If an apple a day can keep the doctor away, my family is going to be eating oranges. I don’t need the doctor to pass by my door because we can’t afford health insurance. Healthcare is what we need right now and now that option sits outside our reach. For years we carried insurance to protect us from any catastrophic event. We went to bed knowing if that discolored mole on my arm turned out to be a melanoma we could deal with it. Luckily it wasn’t. If Rick ran over his glasses with a rented bike when we were pedaling through the park in Rome they could be replaced, and they were. If something really horrible happened to one of us our family doctors would be there to help us.

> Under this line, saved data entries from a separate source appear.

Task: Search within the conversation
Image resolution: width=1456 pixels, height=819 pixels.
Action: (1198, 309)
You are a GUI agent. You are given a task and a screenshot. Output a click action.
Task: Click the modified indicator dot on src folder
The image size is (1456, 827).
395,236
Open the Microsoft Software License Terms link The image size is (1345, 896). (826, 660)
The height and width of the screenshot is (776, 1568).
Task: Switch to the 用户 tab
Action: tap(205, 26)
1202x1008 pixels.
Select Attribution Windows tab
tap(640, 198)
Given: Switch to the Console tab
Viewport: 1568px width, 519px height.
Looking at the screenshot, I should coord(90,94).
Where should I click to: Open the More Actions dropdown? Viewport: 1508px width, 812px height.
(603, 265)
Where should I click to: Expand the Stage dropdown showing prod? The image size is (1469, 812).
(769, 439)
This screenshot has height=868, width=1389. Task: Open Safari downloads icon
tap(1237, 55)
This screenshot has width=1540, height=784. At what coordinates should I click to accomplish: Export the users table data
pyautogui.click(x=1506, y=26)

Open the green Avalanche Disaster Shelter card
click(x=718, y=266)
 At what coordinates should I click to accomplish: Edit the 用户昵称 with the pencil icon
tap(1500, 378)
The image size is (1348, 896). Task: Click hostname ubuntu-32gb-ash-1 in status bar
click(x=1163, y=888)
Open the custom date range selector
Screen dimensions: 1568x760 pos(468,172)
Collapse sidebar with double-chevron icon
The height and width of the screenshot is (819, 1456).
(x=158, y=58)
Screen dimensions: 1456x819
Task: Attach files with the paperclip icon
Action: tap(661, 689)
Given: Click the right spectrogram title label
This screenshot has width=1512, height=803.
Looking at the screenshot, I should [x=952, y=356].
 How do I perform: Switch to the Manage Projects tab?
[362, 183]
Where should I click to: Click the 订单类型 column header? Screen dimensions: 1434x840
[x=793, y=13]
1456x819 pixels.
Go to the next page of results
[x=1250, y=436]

This was our security and it lasted until we really needed it.
When Rick became ill and fell into a clinical depression our world fell apart and when it fell apart our ability to keep our insurance evaporated with it. When we needed healthcare the most our insurance was no longer something we could affordable and we lost it with so many other aspects of our former life that we had taken for granted. We had spent thirty years of paying into a system and now we had nothing to show for it. Now we have to worry about how Rick can get a new pair of glasses so he can see the menu he can barely read. I have to find a way to renew my beta-blocker prescription before my last refill runs out in the next sixty days. Emmy’s crooked eyeteeth will have to wait for braces until we can find a way to finance an orthodontist. None of us can see a therapist when seeing a therapist is a necessity for finding our way back to normalcy. We have gone to the available sources for free care but we either don’t qualify or we can’t prove our eligibility. We’re that middle group of people too rich to qualify and too poor to pay.
When a room full of one hundred fully insured senators can’t find the humanity in making sure everyone has the same safety net to fall on when they need it, is a dark mark on our American brotherhood. It is our responsibility to be our brother’s keeper and stretch out a helping hand when it is needed. I had no idea how much we took for granted when we were all healthy and fully covered.
We need universal healthcare. No one should have to live in fear of what could result from as small an illness as a common cold or the flu.

LESSON 13:
Never take your health or your families health for granted.